Monocyte-derived macrophages up-regulate IRAK-M upon prolonged treatment with MDP, and silencing of IRAK-M expression reduces Nod2-mediated self-tolerance. (A) Human primary monocyte-derived macrophages were left unstimulated or treated with 100 μg/ml MDP for 48 h, and cell lysates were analyzed by Western blotting for the expression of IRAK-M. GAPDH served as the loading control. Cells from three representative individuals are shown. (B) Human primary macrophages from control individuals were stimulated with 100 μg/ml MDP for 24 h or left untreated, then transfected with siRNA for IRAK-M or control siRNA. Cells were lysed 24 h later and analyzed by Western blotting for IRAK-M expression.
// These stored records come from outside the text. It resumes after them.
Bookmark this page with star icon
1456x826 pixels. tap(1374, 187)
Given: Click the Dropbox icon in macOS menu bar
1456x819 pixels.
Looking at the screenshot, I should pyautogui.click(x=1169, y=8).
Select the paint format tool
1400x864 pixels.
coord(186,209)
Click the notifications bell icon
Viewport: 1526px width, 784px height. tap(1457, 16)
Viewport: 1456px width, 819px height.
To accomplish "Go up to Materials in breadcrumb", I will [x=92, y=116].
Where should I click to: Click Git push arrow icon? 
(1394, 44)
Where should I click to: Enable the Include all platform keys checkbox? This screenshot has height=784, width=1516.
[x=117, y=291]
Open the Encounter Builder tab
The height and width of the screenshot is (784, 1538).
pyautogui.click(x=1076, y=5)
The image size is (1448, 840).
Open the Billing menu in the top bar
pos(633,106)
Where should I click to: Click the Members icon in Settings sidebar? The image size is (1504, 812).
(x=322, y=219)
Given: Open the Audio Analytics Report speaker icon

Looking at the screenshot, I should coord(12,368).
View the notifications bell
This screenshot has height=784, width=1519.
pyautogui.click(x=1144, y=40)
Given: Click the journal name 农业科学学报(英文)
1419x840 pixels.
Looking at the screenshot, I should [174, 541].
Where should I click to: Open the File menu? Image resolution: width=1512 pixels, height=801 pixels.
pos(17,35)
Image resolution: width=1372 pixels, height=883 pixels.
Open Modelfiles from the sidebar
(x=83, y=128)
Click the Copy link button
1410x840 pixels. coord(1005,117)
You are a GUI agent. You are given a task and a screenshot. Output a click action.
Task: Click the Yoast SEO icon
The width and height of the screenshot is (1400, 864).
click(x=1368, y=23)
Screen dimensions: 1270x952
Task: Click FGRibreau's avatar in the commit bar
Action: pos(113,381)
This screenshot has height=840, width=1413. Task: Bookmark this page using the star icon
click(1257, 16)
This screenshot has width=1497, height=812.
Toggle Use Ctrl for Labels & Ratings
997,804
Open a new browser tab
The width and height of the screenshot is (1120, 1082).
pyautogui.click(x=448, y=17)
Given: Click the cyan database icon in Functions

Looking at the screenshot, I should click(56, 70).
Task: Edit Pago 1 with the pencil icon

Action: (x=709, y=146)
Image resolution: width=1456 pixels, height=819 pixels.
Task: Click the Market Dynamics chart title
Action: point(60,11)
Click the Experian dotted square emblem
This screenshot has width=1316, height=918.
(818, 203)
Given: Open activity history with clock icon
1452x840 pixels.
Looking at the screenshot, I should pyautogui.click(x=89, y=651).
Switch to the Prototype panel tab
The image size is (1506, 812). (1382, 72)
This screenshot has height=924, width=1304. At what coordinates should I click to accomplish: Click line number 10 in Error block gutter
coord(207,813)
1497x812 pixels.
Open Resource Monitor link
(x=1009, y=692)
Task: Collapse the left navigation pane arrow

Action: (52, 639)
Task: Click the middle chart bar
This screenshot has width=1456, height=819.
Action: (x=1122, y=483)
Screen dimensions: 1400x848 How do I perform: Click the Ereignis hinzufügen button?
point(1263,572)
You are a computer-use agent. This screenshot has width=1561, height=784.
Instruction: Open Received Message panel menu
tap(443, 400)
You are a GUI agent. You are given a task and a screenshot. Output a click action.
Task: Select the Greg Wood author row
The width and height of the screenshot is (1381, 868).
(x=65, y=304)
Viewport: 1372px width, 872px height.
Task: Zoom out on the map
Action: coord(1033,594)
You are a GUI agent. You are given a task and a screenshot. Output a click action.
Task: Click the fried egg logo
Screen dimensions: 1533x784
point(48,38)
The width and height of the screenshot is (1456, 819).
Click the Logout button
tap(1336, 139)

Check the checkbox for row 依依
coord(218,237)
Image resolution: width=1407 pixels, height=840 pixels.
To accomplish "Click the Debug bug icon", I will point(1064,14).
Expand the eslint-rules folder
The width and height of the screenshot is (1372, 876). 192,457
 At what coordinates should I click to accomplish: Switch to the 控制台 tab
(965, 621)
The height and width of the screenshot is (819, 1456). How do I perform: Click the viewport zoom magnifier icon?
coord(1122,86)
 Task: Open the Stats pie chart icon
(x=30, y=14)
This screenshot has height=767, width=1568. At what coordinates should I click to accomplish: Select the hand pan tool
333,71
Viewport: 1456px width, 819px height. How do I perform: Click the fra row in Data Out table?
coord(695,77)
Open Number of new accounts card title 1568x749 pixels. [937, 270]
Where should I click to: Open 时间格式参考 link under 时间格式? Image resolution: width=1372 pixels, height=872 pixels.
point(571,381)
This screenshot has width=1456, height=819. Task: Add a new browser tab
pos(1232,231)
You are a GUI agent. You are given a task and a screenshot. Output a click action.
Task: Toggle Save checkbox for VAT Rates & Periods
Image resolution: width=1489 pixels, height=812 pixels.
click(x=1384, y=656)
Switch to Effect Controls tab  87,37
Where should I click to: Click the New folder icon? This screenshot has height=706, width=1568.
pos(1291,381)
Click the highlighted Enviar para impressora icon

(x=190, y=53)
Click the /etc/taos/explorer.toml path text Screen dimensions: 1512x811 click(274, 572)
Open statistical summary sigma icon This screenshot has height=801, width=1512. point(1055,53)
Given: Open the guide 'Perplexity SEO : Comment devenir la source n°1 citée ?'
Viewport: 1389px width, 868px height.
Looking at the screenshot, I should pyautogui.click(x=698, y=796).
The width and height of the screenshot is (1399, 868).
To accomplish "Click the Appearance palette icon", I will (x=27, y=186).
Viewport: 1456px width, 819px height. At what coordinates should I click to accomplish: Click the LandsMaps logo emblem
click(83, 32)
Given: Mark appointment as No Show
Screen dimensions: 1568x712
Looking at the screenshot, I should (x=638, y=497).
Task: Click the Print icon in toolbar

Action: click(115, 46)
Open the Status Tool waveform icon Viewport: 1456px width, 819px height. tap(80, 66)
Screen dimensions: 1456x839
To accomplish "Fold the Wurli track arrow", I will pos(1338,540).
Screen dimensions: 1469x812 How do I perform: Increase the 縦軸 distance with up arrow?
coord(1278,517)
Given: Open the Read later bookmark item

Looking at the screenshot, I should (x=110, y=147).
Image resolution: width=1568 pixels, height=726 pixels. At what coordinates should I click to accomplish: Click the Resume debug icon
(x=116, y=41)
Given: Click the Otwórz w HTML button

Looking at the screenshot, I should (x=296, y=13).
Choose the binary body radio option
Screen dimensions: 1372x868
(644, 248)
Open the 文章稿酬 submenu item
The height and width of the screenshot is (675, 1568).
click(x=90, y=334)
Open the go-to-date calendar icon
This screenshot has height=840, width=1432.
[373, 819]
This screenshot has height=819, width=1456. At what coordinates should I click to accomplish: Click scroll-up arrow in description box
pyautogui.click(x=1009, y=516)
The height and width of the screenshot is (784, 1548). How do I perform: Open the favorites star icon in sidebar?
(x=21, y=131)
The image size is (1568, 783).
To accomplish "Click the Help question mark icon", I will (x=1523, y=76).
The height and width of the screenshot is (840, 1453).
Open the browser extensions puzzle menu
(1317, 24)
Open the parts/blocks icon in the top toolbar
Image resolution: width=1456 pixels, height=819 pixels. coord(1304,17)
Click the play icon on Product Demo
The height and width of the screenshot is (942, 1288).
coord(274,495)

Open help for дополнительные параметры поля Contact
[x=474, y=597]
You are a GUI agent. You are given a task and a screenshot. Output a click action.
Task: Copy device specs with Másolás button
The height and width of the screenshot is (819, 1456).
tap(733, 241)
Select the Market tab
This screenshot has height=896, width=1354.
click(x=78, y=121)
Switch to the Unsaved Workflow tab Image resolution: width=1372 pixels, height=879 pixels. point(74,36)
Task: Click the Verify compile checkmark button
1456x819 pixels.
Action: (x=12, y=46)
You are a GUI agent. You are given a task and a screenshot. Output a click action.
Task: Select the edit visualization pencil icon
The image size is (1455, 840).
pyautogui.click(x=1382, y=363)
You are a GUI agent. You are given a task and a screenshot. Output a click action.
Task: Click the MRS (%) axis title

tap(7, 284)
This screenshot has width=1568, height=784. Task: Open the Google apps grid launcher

GAPDH served as the loading control. Data are representative of eight individuals. (C) Human primary macrophages from control individuals were stimulated with 100 μg/ml MDP for 24 h or left untreated, transfected with scrambled siRNA or siRNA for IRAK-M, and restimulated 24 h later for an additional 24 h with 100 μg/ml MDP or 0.1 μg/ml lipid A. The supernatants were assayed for IL-8. The dotted line represents the normalized level of cytokine secretion by scrambled siRNA-transfected, non-MDP-pretreated cells acutely stimulated for 24 h with MDP or lipid A (= 100%). The data are representative of individuals that demonstrated a >15% reversal in Nod2-mediated self-tolerance or cross-tolerance to lipid A. tx, treatment; M, MDP; L, lipid A. IL-8 secretion of MDP-pretreated scrambled and siIRAK-M-transfected cells was compared, and significance was calculated by using the t test. ***, P < 0.001.

Fig. 5.

Intestinal monocyte-derived cells are tolerant to MDP stimulation but phagocytose bacteria. (A) Human peripheral (n = 17) or intestinal (n = 6) monocyte-derived cells from control individuals were stimulated for 16 h with 100 μg/ml MDP or 0.1 μg/ml lipid A. Supernatants were collected and assayed for TNF-α by ELISA. M, MDP; L, lipid A. Significance was calculated by using the t test comparing untreated cells to those treated with MDP or lipid A. ††, P < 1 × 10⁻⁵. (B) Freshly isolated intestinal cells were cultured for 16 h and incubated with heat-killed FITC-labeled E. coli, and monocyte-derived cells were analyzed by flow cytometry. The shaded area represents unlabeled bacteria, and the solid line represents FITC-labeled E. coli. Data are representative of six individuals.